SEC. 3. HEALTH ADVISORY AND NATIONAL PRIMARY DRINKING WATER REGULATION FOR HEXAVALENT CHROMIUM.

    Section 1412(b)(12) of the Safe Drinking Water Act (42 U.S.C. 300g-1(b)(12)) is amended by adding at the end the following:

        `(C) HEXAVALENT CHROMIUM-

          `(i) HEALTH ADVISORY- Notwithstanding any other provision of this section, not later than 90 days after the date of enactment of this subparagraph, the Administrator shall publish a health advisory for hexavalent chromium that is fully protective, with an adequate margin of safety, of the health of vulnerable individuals (including pregnant women, infants, and children), taking into consideration body weight, exposure patterns, and all routes of exposure.
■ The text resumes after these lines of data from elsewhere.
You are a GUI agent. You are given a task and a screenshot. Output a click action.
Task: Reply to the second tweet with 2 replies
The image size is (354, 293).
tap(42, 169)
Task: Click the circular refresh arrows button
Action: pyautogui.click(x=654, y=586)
          `(ii) PROPOSED REGULATIONS- Notwithstanding any other provision of this section, the Administrator shall propose (not later than 180 days after the date of enactment of this subparagraph) and shall finalize (not later than 1 year after the date of enactment of this subparagraph) a national primary drinking water regulation for hexavalent chromium--

            `(I) that based on the factors in clause (i) and other relevant data, is protective, with an adequate margin of safety, of vulnerable individuals (including pregnant women, infants, and children); and

            `(II) the maximum contaminant level of which is as close to the maximum contaminant level goal for hexavalent chromium, and as protective of vulnerable individuals, as is feasible.'.